The first record of body armour in history was found on the Stele of Vultures in ancient Sumer in today's south Iraq, and various forms of scale mail can be seen in surviving records from the New Kingdom of Egypt, Zhou dynasty China, and dynastic India. Cuirasses and helmets were manufactured in Japan as early as the 4th century. Tankō, worn by foot soldiers and keikō, worn by horsemen were both pre-samurai types of early Japanese armour constructed from iron plates connected together by leather thongs. Japanese lamellar armour (keiko) passed through Korea and reached Japan around the 5th century. These early Japanese lamellar armours took the form of a sleeveless jacket, leggings and a helmet.

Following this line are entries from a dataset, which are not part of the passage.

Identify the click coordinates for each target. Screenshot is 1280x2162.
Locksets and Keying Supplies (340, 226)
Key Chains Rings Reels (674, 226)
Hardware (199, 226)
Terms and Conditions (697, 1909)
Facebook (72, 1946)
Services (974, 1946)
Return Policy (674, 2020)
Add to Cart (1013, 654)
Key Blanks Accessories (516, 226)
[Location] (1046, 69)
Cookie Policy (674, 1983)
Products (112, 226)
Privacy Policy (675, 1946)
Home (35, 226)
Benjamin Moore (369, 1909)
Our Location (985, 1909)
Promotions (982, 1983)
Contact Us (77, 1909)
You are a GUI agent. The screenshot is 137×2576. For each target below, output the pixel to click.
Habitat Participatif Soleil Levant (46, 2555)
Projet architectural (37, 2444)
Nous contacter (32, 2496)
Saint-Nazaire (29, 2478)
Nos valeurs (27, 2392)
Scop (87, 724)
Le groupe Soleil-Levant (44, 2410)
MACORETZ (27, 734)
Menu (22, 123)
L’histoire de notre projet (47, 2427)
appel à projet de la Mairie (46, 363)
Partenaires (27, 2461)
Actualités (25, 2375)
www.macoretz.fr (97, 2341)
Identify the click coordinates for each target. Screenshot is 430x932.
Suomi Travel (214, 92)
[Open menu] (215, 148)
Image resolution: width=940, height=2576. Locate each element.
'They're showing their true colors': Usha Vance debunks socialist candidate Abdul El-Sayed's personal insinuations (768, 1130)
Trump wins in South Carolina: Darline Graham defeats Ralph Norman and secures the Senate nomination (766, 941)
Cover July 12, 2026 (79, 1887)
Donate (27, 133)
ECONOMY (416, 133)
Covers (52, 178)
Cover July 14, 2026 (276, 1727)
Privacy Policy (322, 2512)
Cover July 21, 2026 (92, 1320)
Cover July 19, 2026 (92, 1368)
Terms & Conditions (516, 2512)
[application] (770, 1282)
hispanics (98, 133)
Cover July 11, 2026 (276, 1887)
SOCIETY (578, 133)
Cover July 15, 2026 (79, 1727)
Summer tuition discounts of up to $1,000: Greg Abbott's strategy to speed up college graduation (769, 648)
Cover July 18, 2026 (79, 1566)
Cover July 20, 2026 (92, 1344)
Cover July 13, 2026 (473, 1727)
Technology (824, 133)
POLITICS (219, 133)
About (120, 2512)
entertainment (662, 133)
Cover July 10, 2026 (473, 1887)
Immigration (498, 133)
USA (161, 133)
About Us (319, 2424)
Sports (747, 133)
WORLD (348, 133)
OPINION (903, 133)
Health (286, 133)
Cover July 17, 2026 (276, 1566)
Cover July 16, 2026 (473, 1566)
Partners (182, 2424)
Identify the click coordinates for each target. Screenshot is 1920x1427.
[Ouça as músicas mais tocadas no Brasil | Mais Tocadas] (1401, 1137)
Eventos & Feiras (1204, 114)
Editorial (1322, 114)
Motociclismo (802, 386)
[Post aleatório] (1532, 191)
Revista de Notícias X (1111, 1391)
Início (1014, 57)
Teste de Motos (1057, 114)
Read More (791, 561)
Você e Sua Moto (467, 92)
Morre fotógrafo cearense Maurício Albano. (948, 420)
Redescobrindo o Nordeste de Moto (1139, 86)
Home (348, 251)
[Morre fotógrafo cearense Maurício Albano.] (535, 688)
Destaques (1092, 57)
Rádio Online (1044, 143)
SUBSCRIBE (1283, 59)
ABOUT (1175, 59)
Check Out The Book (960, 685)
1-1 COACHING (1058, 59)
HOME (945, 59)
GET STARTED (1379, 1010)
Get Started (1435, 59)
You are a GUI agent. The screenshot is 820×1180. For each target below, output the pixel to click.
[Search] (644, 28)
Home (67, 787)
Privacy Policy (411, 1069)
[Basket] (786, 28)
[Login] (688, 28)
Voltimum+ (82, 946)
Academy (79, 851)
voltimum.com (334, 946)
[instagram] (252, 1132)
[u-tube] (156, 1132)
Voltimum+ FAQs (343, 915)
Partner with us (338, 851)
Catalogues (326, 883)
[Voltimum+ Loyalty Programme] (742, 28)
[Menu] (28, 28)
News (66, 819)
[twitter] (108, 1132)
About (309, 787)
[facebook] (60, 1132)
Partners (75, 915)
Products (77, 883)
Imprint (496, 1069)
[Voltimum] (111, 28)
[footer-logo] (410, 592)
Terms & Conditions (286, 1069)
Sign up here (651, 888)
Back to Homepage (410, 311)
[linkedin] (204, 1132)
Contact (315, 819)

Armour did not always cover all of the body; sometimes no more than a helmet and leg plates were worn. The rest of the body was generally protected by means of a large shield. An example of armies equipping their troops in this fashion were the Aztecs (13th to 15th century CE).

In East Asia, many types of armour were commonly used at different times by various cultures, including scale armour, lamellar armour, laminar armour, plated mail, mail, plate armour, and brigandine.Around the dynastic Tang, Song, and early Ming Period, cuirasses and plates (mingguangjia) were also used, with more elaborate versions for officers in war. The Chinese, during that time used partial plates for "important" body parts instead of covering their whole body since too much plate armour hinders their martial arts movement. The other body parts were covered in cloth, leather, lamellar, or mountain pattern armour. In pre-Qin dynasty times, leather armour was made out of various animals, with more exotic ones such as the rhinoceros

Mail, sometimes called "chainmail", made of interlocking iron rings is believed to have first appeared some time after 300 BC. Its invention is credited to the Celts; the Romans are thought to have adopted their design.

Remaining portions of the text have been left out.